If you want to go into recreating Nanite yourself too, you will want to have a few debug views!

I personally have:

  1. Triangle (different color per triangle)
  2. Cluster (different color per cluster)
  3. LOD (LOD index used to render a given pixel)
  4. Projected screen error (result of clusterError computed inside testLOD) (error exaggerated by a factor of 10 for this screenshot)

Debug views with numbers are done with this shader: Smaller Numbers by P_Malin.

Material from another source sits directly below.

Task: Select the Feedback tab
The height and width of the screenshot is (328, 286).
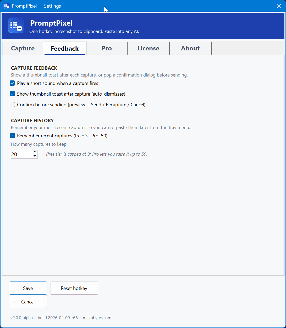Action: [x=64, y=48]
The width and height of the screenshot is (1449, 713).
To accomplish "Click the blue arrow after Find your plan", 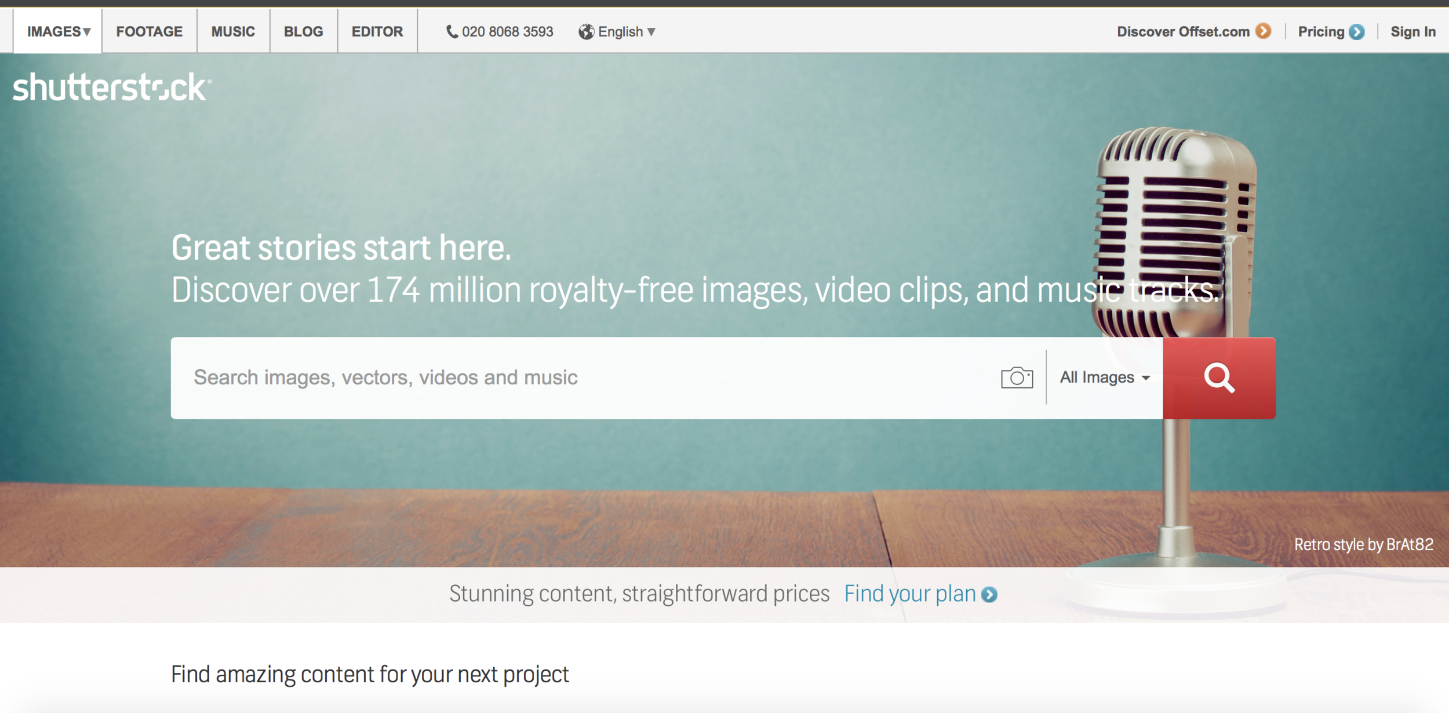I will coord(989,595).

Here’s a similar zoom in than the previous GIF with the LOD view:

Zoom into DamagedHelmet and not a standford bunny, which shows the index of the LOD used to render parts of the model

Zoom into DamagedHelmet and not a standford bunny, which shows the index of the LOD used to render parts of the model

Conclusion and special thanks

Finally, I have filled the main objective of a Nanite-like system: automatic LODs ! Of course, there are lots of features I want to add to the system, but this looks like a big milestone. For example, the LOD selection is done on the CPU, and it is done sequentially. This is not performant at all, so in the next article, I will explain how I replaced this CPU implementation with a mesh shader based LOD system!

Special thanks to JMS55 and LVSTRI from the Graphics Programming Discord, which through discussions, helped me find a somewhat clear way to explain the runtime selection.

The bunny model I used in this article is: not a standford bunny model by Jocelyn Da Prato.